▶ **SELECTED EXTRACT**

An Ultra Low Power Personalizable Wrist-Worn ECG Monitor Integrated with IoT Infrastructure
Keywords:
Low-Power Systems; Wearable ECG; IoT Architecture; Edge Computing; Biomedical Signal Processing; Remote Monitoring; Personalizable Health Devices; Energy-Efficient SensingAbstract
Ultra-low-power physiological monitoring has emerged as a critical frontier in wearable health technologies as global healthcare shifts toward continuous preventive diagnostics, remote patient management, and decentralized monitoring systems. Wrist-worn ECG devices are central to this evolution, promising real-time cardiac surveillance without clinical dependence. Yet despite optimistic narratives, most commercially available wearables rely on high-power signal acquisition modules, proprietary algorithms, and cloud-dependent processing that create substantial barriers to sustained monitoring, user personalization, data ownership, and medical-grade accuracy. This study proposes and critically examines an ultra low-power personalizable wrist-worn ECG monitor integrated with an IoT infrastructure, illustrating how hardware optimization, lightweight signal-processing, embedded machine learning, and tiered data transmission can drastically reduce power consumption while enabling user-tailored cardiac analysis. Unlike traditional wearables that depend on continuous high-bandwidth transmission, the proposed system uses edge-level pre-processing, adaptive sampling, and energy-aware feature extraction to prolong battery duration without compromising diagnostic quality. The IoT layer introduces multi-tiered connectivity local BLE/Wi-Fi, gateway devices, and cloud-based analytics allowing scalable medical engagement while preserving user autonomy over ECG profiles and alert thresholds. Through a critical analysis grounded in existing scholarly and industrial literature, the paper argues that low-power wrist-worn ECG devices must be viewed not merely as hardware innovations but as socio-technical systems that reshape clinical workflows, patient agency, data accessibility, and decentralized care. Findings show that ultra-low-power ECG architectures offer transformative potential but only when transparency, personalization, and responsible IoT governance accompany technical efficiencies. The study concludes with a system-level evaluation and proposes pathways for equitable and scalable adoption in future cardiac health frameworks.

▶ **REQUIRED WORK**
Please translate this sentence from the ECG monitor abstract into Spanish: "Wrist-worn ECG devices are central to this evolution, promising real-time cardiac surveillance without clinical dependence."

▶ **DATASET RECORDS**
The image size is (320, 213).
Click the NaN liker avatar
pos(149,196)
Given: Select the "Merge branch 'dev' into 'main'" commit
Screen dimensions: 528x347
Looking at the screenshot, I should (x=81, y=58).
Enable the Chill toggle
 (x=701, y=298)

--

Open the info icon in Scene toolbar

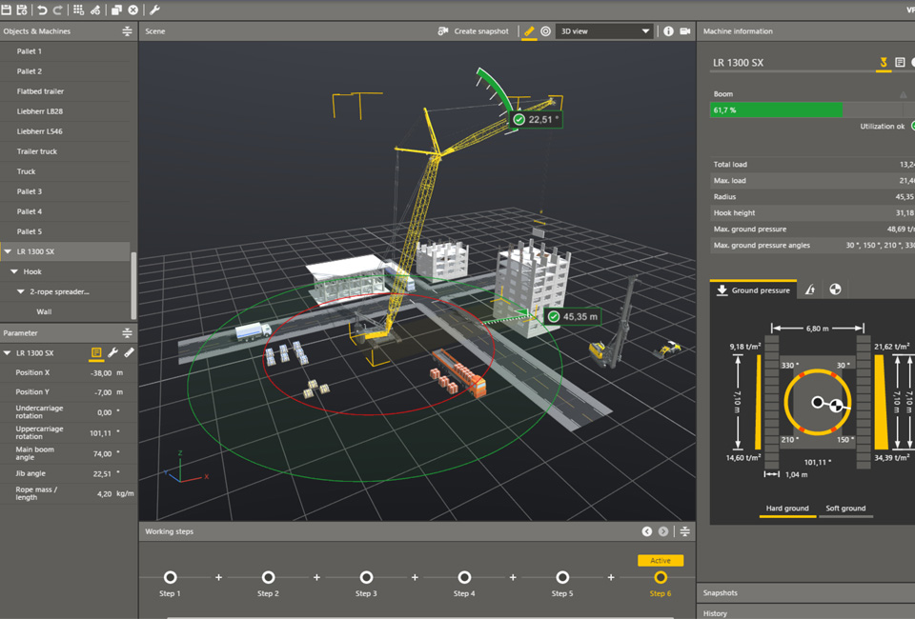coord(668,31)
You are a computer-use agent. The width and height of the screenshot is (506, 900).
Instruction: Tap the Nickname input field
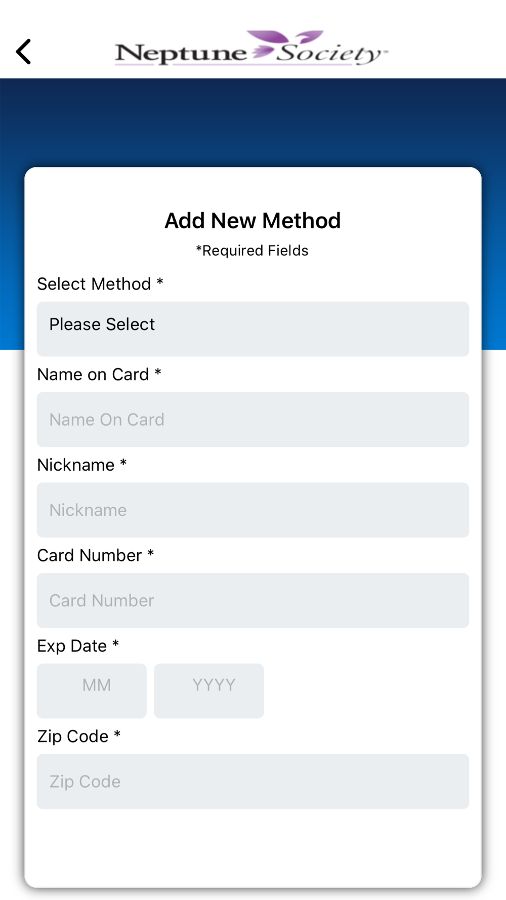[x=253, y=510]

==

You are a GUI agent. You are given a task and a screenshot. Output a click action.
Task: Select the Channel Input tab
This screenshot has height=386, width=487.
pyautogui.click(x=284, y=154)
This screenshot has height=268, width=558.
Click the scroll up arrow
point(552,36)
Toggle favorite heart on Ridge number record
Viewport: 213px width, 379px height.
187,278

▶ **RESPONSE TO THIS TASK**
Los dispositivos de ECG de muñeca son fundamentales para esta evolución, ya que prometen una vigilancia cardíaca en tiempo real sin dependencia clínica.